WHAT IS BEING ASKED:
Omit the images. Reproduce each line of the records exactly as it appears.

SUPPLIED RECORDS:
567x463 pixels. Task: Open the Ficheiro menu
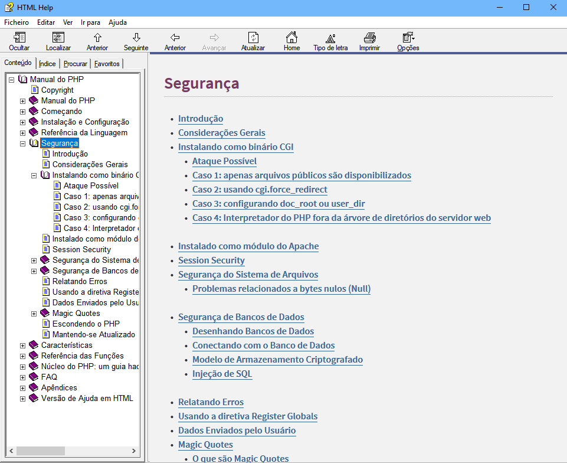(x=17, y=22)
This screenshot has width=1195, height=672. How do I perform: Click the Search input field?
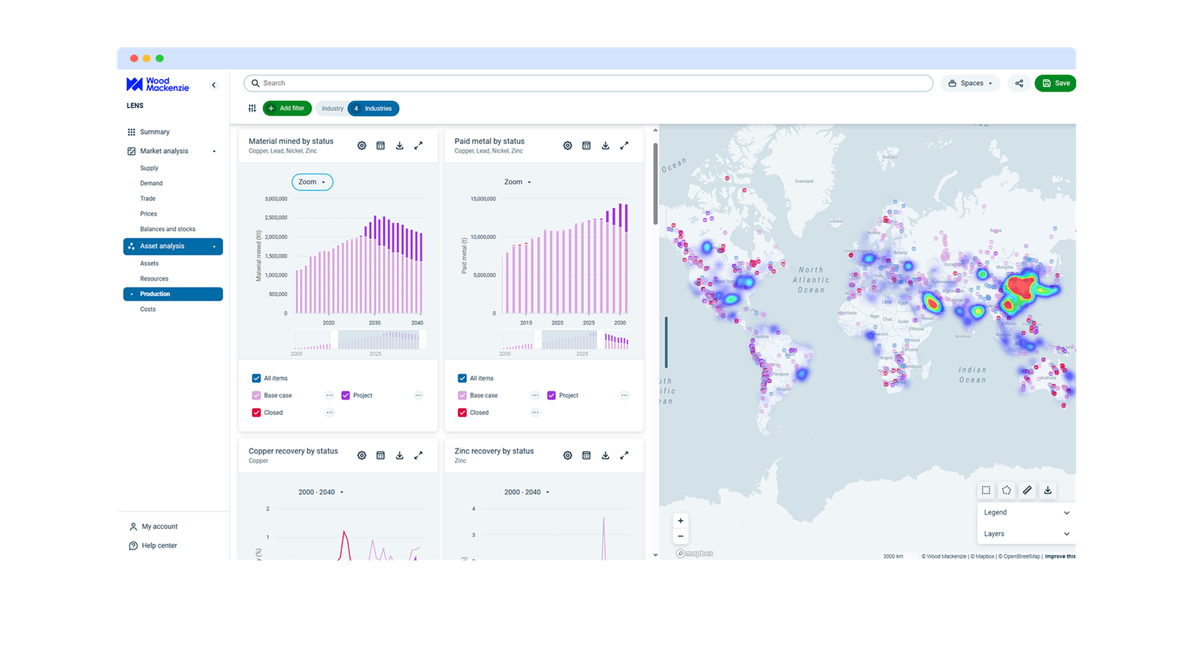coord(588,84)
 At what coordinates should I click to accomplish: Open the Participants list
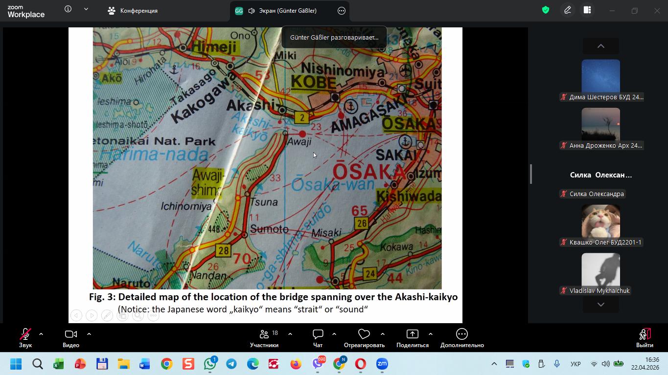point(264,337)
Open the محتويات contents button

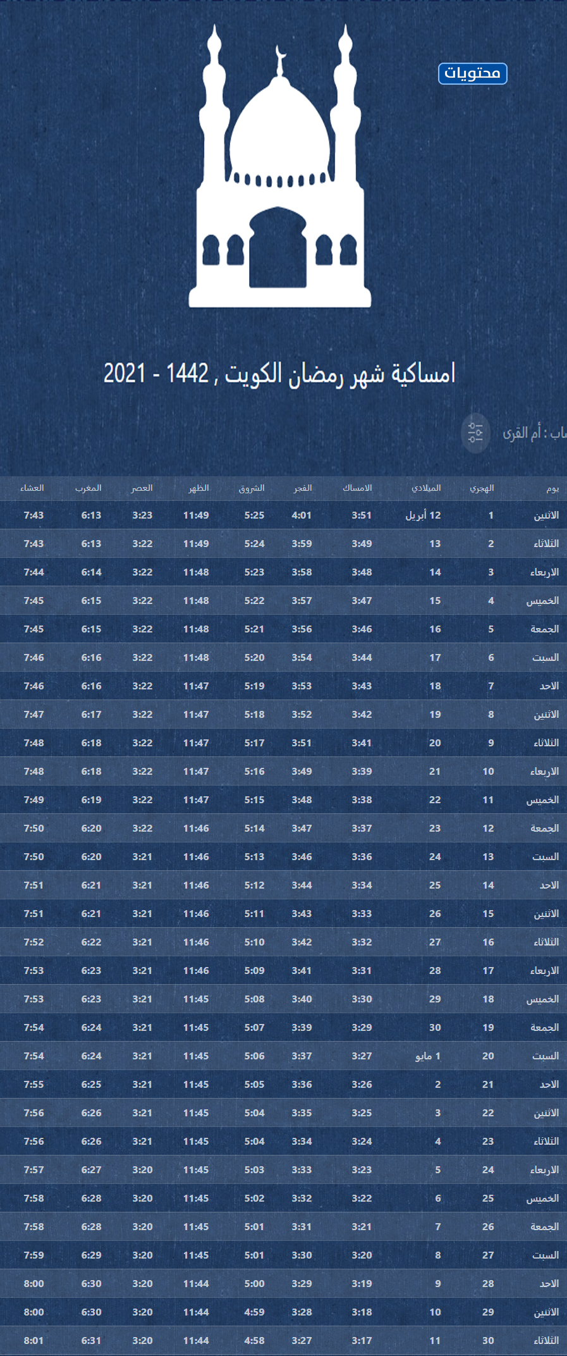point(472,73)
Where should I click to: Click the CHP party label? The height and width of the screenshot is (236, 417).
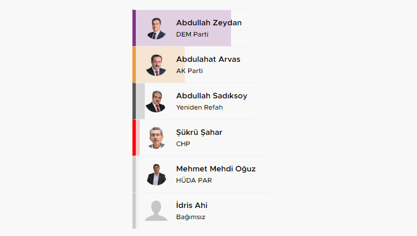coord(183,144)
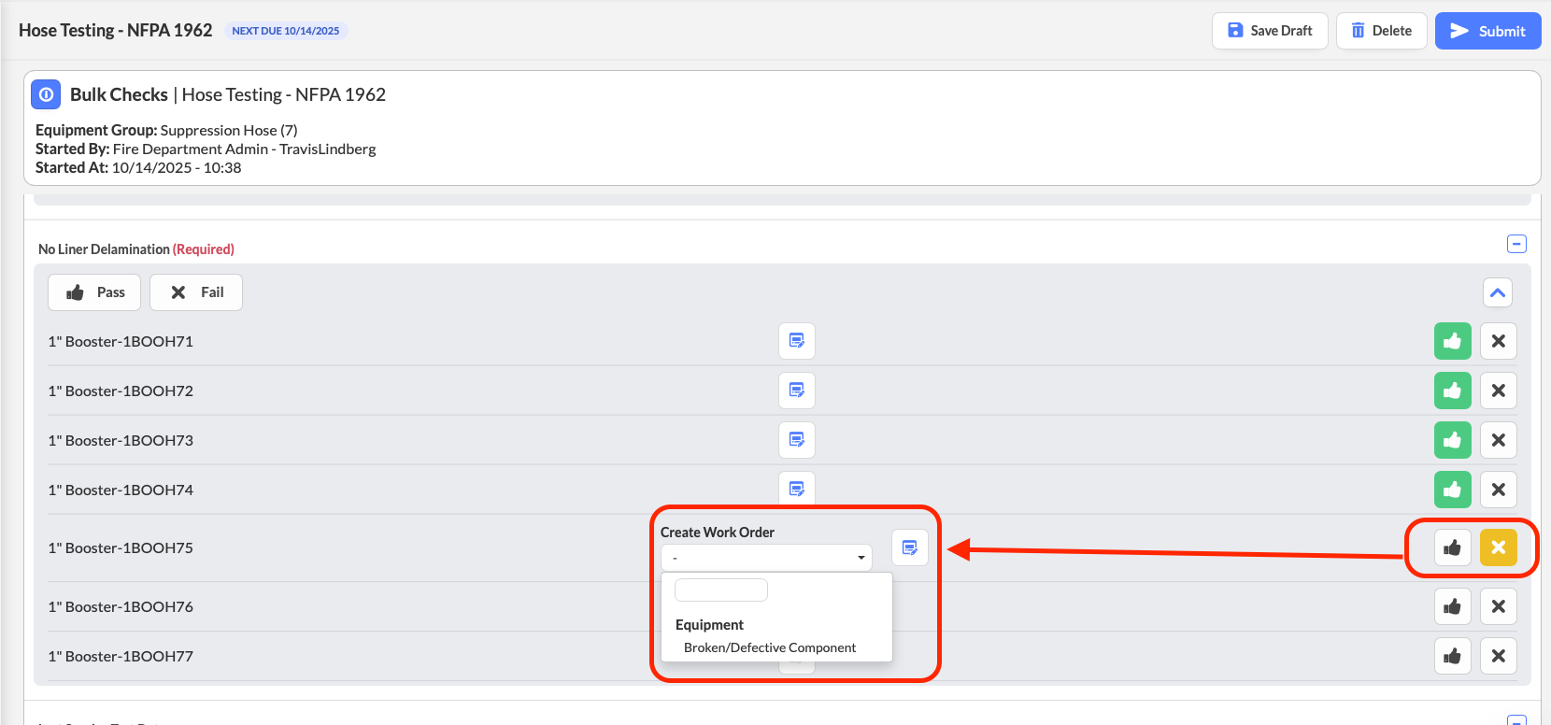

ANSWER TO THIS PROBLEM:
567x463 pixels. Task: Open the Ficheiro menu
(x=17, y=22)
This screenshot has width=1195, height=672. How do I perform: Click the Search input field?
coord(588,84)
 At what coordinates should I click to accomplish: Open the Participants list
point(264,337)
Open the محتويات contents button

point(472,73)
Where should I click to: Click the CHP party label? The height and width of the screenshot is (236, 417).
coord(183,144)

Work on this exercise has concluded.